We continued to live our lives pretty much from payday to payday. Our bills were always paid and we always had good food to eat.
Sometimes we would go fishing after Lee got home from work. It was something we both enjoyed and the price was right. Actually, we never ate the fish, it was just the fun of catching them. Usually we would offer them to someone fishing nearby.
Fortunately, my pregnancy went very well and I felt very good. My abdomen was really getting huge and it was pretty obvious that the baby would be good sized. In those days we did not have any of the kitchen gadgets that we take for granted today. Our washer was what they called a wringer washer, we had purchased it for $25.00 at an auction. Washing clothes usually happened every Monday and literally took me all day to accomplish. I had to fill huge wash tubs for the rinse, and I lifted them and emptied them by myself. Most of the woman I knew did their washing like this and never envisioned how much easier this process would become.
Our baby arrived right on time in August of 1960, he weighed 8lbs.3 oz and was 21 1/ in. long.(now our son is 6ft 4 in.) He had my red hair and his father's big head. Labor was quite a surprise, and I must admit that at one point I thought I would not survive the pain.

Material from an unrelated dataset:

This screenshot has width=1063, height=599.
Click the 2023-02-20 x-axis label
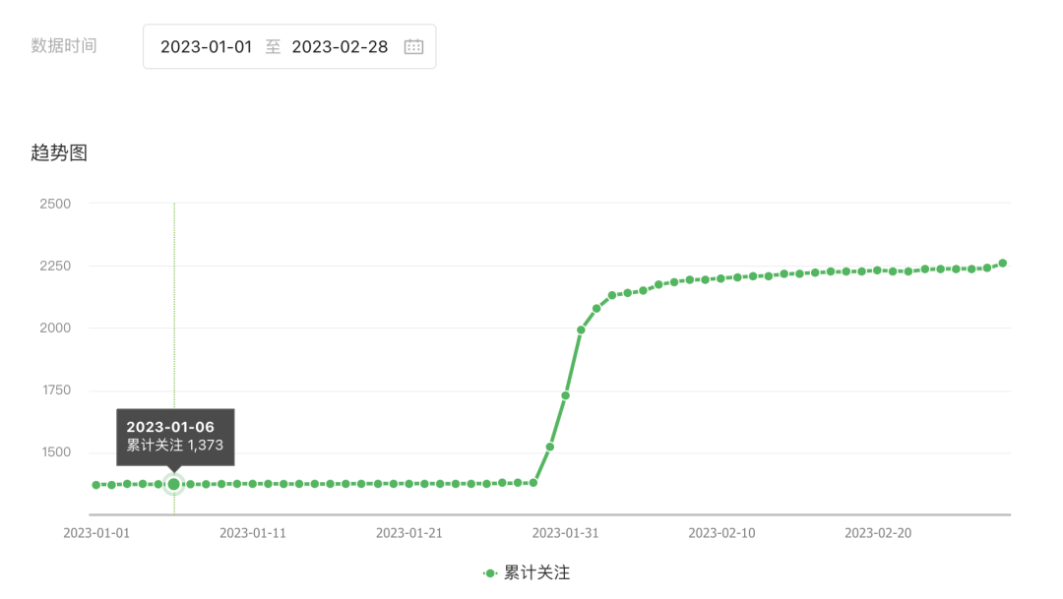click(x=878, y=533)
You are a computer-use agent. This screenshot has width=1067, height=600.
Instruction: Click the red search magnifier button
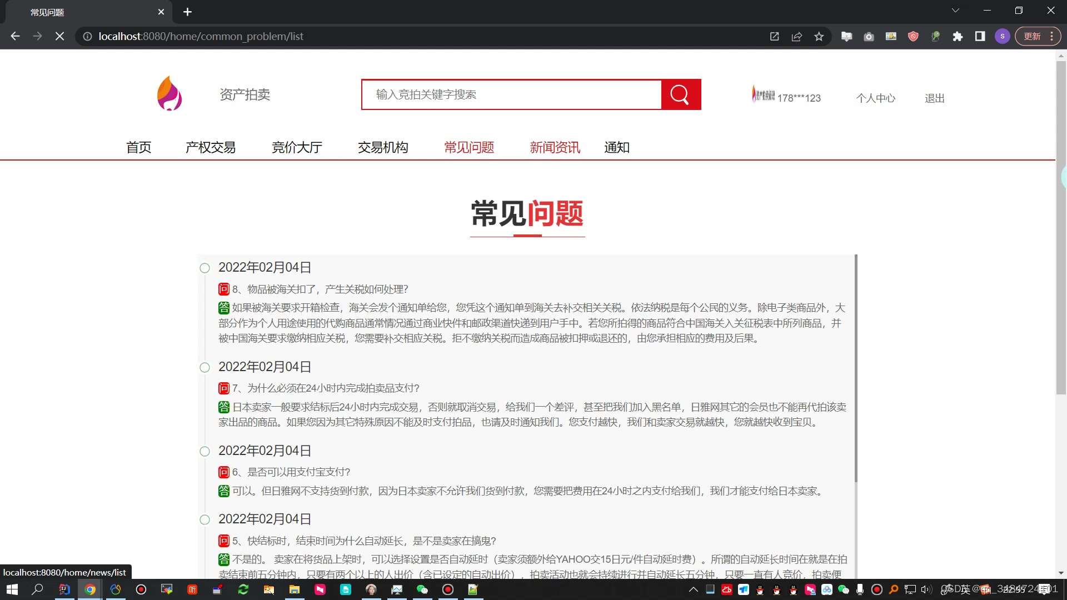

At some point the nurse gave me a shot of Demerol, and that was it until delivery time. In those days they took patients to the "delivery room" put in a spinal and then delivered the baby by forceps.

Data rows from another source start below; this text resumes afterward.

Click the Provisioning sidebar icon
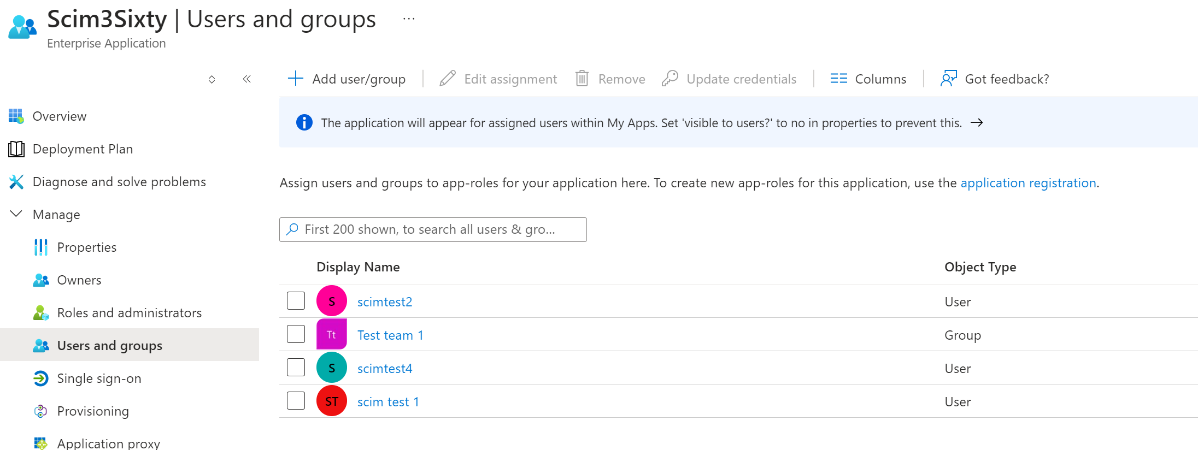The image size is (1198, 450). tap(41, 411)
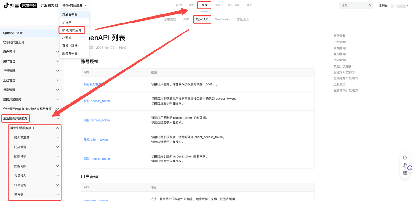The height and width of the screenshot is (201, 412).
Task: Expand the 门店管理 tree item
Action: (58, 147)
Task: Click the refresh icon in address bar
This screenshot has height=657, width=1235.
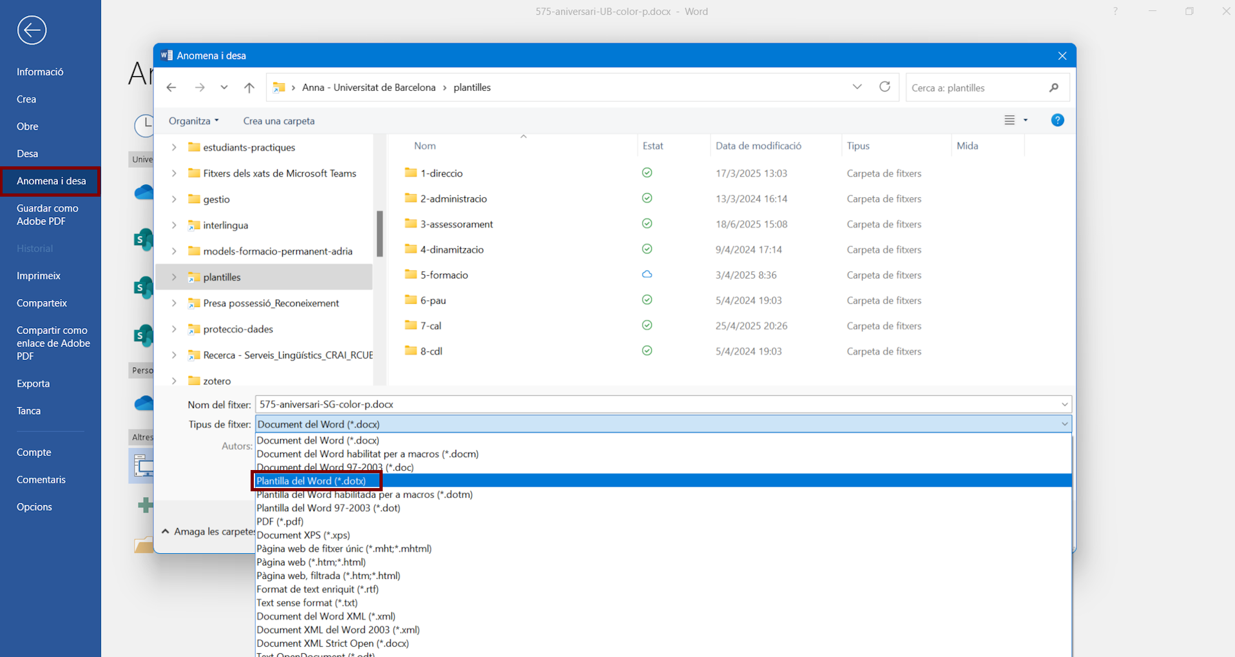Action: tap(885, 87)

In retrospect, the nurse spent very little time with us. There were no monitors, none of the encumberments that fill the labor room these days. Things were much more simplistic in those days.

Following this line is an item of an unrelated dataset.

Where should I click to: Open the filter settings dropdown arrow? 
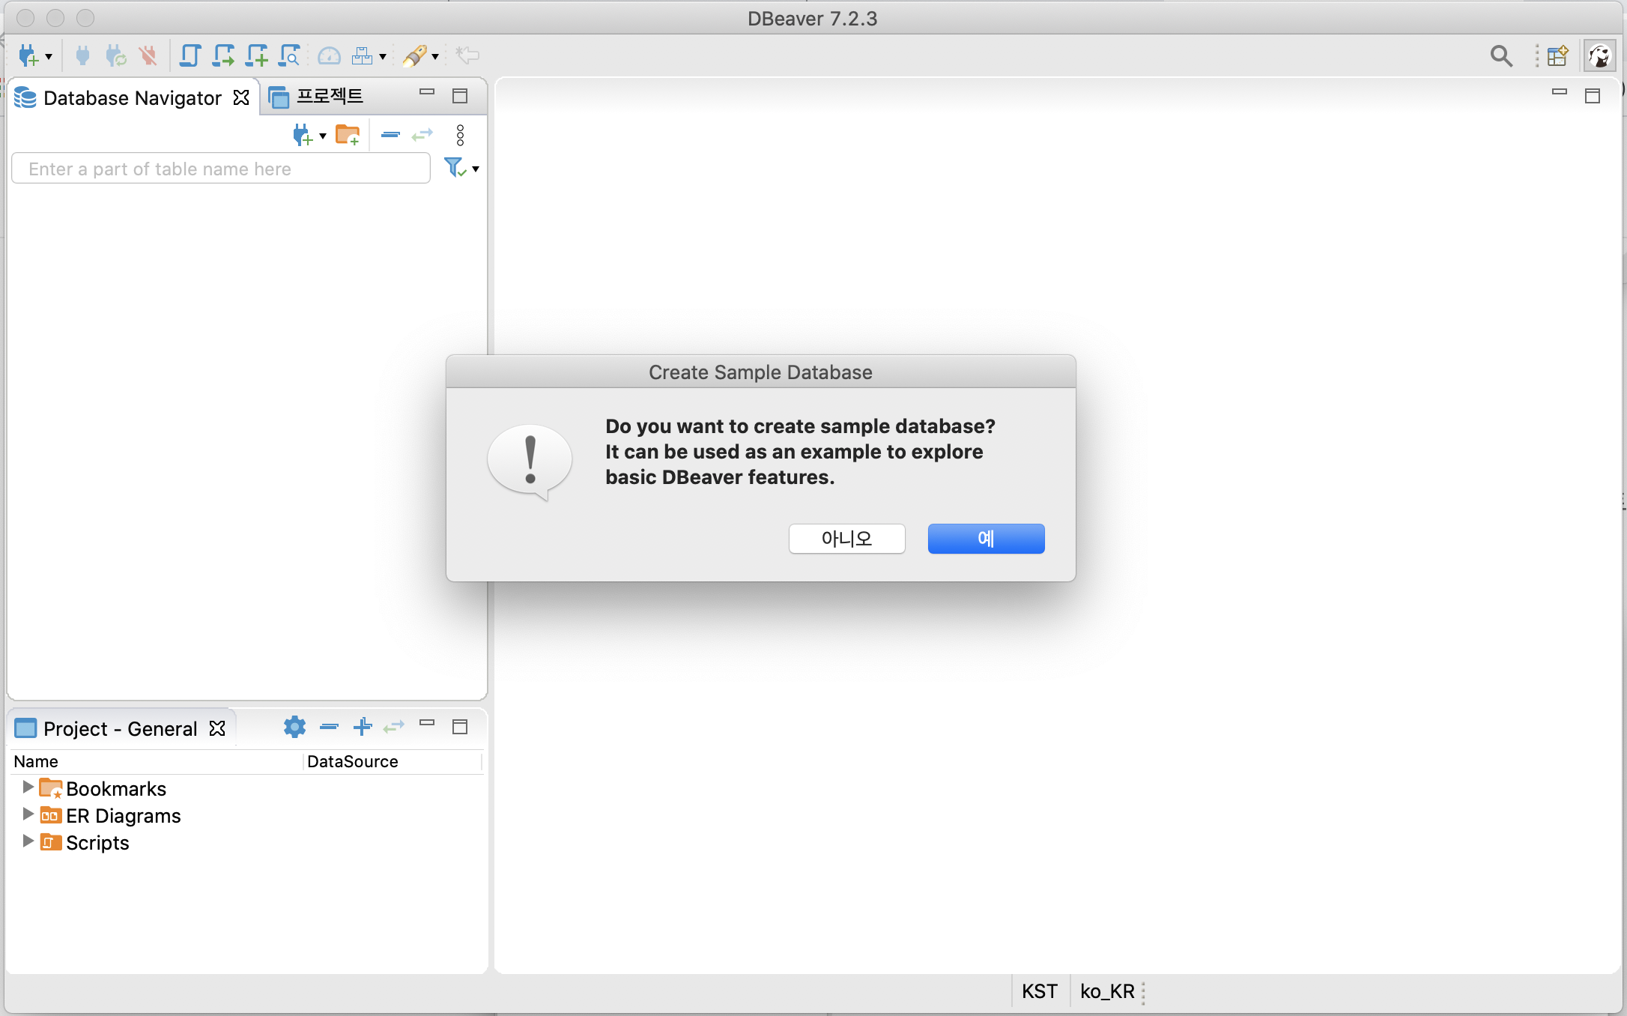476,169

During the labor I had squeezed Lee's hand so hard that it was bruised, but he didn't care because he was allowed to stay with me during labor. He was not permitted to be present in the delivery room. Today, all of that is changed, and being an OB nurse I can tell you it is not uncommon to have the entire family in and out of the labor room all day.
At that time New Mother's had a 5 day stay in hospital. Our part of the hospital bill was $150.00 to the physician and $150.00 to the hospital. Imagine, the cost for the nursery was $4.00 per day! Lee and I had saved enough money to pay the entire hospital bill and doctor as well. We were so proud of ourselves. When Lee came to see me after the baby was born he brought me a small plant. It was arranged in a blue ceramic booty. I cried, and said to him "how are we going to live?" "what are we going to do?" I felt like I had the weight of the world on my shoulders, and I was scared. Lee took my hand and said "we'll be Ok, don't worry." He was right, we were OK and he always continued to provide for us.
I had decided to breast feed our baby. The only point of reference I had was that I had watched Lee's aunt breast feed her baby. The baby was so contented and it looked a lot less complicated than formula and bottles. Both of our families disapproved and thought it was archaic. They said, "you don't have to do that anymore." They did not dissuade me in the least, my decision was made. Breast feeding was a breeze, I loved it and thought it was so easy. Ignorance is bliss. Nowadays, I have patients who are so hyper and anxious about being " the perfect mother" they sometimes are unable to nurse their baby.
Lee always helped me from the start. In the middle of the night, the baby would cry, Lee would get up and bring him to me, I would feed him, change him and put him back in his bed. On the 3rd night our baby slept through the night. Both of us were bewildered and frightened to look in his crib. He was fine and we were relieved and incredulous, and I might add envied by our friends.
Earlier, I mentioned that Lee always helped me. This was really foreign to me. My father had never helped my mother at all, and they had 5 children.
Lee and I have always worked together. It has never been "your" job or "my" job. Whoever saw things to be done did them. It has always been an unspoken thing that started very early in our marriage.